It was a nice ride: the pressurized railcar had a big observational bubble, and I spent a lot of time up there, watching the heavily cratered highland plains flow past at two hundred kilometres an hour. The Orientale Basin dominated the west side of the Moon: a fissured basin of fractured blocks partly flooded with impact melt lava and ringed round with three immense scarps and an inner bench like ripples frozen in rock. The engineers had cut the railway through the rings of the Rook and Cordillera Mountains; the landslide had blocked the track where it passed close to one of the tall knobs of the Montes Rook Formation, a ten-kilometre-high piece of ejecta which had smashed down onto the surrounding plain – the impact really was very big.

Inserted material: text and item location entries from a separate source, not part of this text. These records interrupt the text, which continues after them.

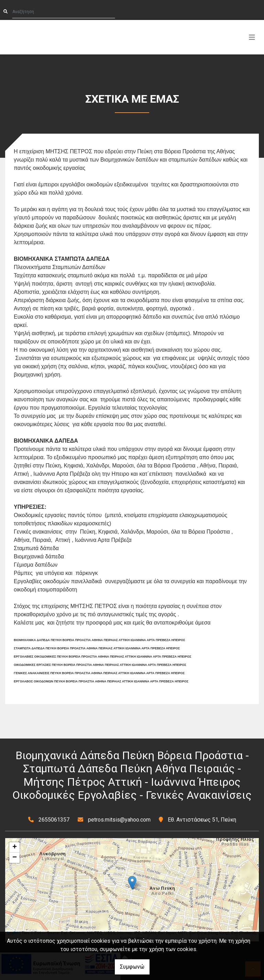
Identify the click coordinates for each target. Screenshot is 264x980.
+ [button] (14, 847)
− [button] (14, 858)
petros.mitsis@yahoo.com (119, 819)
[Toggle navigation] (252, 37)
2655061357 (54, 819)
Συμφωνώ (132, 967)
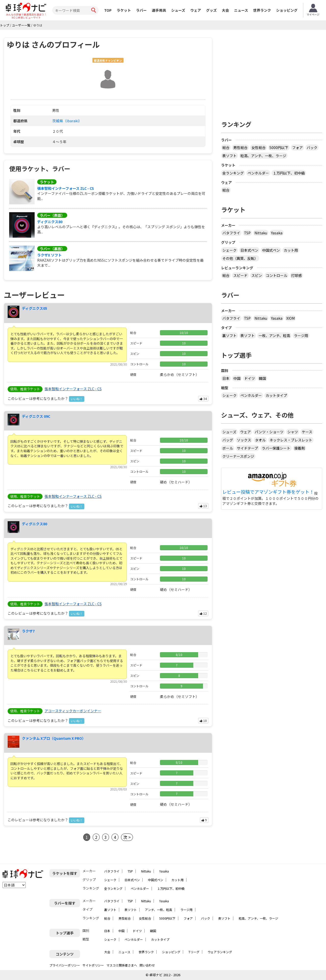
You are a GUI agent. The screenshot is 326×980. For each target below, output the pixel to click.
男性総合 (240, 147)
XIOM (291, 318)
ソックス (244, 440)
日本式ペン (249, 250)
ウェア (196, 10)
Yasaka (277, 233)
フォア (297, 147)
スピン (257, 275)
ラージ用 (301, 336)
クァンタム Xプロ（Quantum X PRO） (54, 738)
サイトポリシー (93, 965)
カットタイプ (276, 395)
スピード (240, 275)
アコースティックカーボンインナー (73, 711)
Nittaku (261, 233)
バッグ (228, 440)
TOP (108, 10)
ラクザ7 (28, 631)
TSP (247, 233)
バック (312, 147)
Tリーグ (194, 952)
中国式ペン (271, 250)
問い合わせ (147, 965)
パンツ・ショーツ (269, 432)
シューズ (178, 10)
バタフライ (231, 233)
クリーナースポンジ (238, 456)
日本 (226, 378)
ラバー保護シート (276, 448)
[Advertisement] (272, 73)
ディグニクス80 (50, 221)
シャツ (293, 432)
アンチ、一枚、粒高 (159, 910)
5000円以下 (279, 147)
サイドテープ (247, 448)
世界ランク (262, 10)
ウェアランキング (220, 952)
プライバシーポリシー (65, 965)
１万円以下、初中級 (289, 173)
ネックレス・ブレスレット (291, 440)
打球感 (296, 275)
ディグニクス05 (35, 308)
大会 (225, 10)
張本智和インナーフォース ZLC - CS (65, 188)
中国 (237, 378)
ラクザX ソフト (49, 255)
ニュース (241, 10)
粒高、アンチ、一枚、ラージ (263, 156)
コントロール (277, 275)
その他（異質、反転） (240, 258)
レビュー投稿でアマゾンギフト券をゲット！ (268, 492)
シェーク (229, 250)
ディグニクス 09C (36, 416)
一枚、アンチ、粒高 (274, 336)
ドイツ (250, 378)
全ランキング (233, 173)
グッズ (212, 10)
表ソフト (229, 156)
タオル (260, 440)
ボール (228, 448)
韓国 (262, 378)
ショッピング (287, 10)
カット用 (291, 250)
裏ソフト (229, 336)
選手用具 (159, 10)
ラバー (142, 10)
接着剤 (299, 448)
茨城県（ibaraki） (67, 121)
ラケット (124, 10)
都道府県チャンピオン (108, 60)
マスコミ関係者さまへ (122, 965)
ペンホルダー (258, 173)
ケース (307, 432)
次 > (127, 837)
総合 (226, 147)
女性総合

A slide had run out from one of its steeply graded faces, cov
ering more than a kilometre of track, and we were more than a week out there, helping the robots fix everything up. When we finally arrived at the station in Clavius, it was a day ahead of the Mendeleev eruption and the beginning of the evacuation of the Moon.
The whole floor of the Mendeleev Crater had fractured into blocks in the biggest quake ever recorded on the Moon, and lava had flooded up through dykes emplaced between the blocks. Lava vented from dykes beyond the crater rim, too, and flowed a long way, forming a new mare. Other vents appeared, setting off secondary quakes and long rock slides. The Moon shivered and shook uneasily, as if awakening from a long sleep.
Small teams were sent out to collect the old Rangers, Lunas, Surveyors, Lunokhods, and descent stages of Apollo LEMs from the first wave of Moon exploration. Mike and I went out for a last time, to Mare Tranquillitatis, to the site of the first manned lunar landing.
When a permanent scientific presence had first been established on the Moon, there was considerable debate about what to do with the sites of the Apollo landings and the various old robot probes and other debris scattered across the surface. There had been a serious proposal to dome the Apollo 11 site to protect it from damage by micrometeorites and to stop people from swiping souvenirs, but even without protection it would last for millions of years, and everyone on the Moon was tagged with a continuously monitored global positioning sensor so no one could go anywhere without it being logged, and in the end the site had been left open.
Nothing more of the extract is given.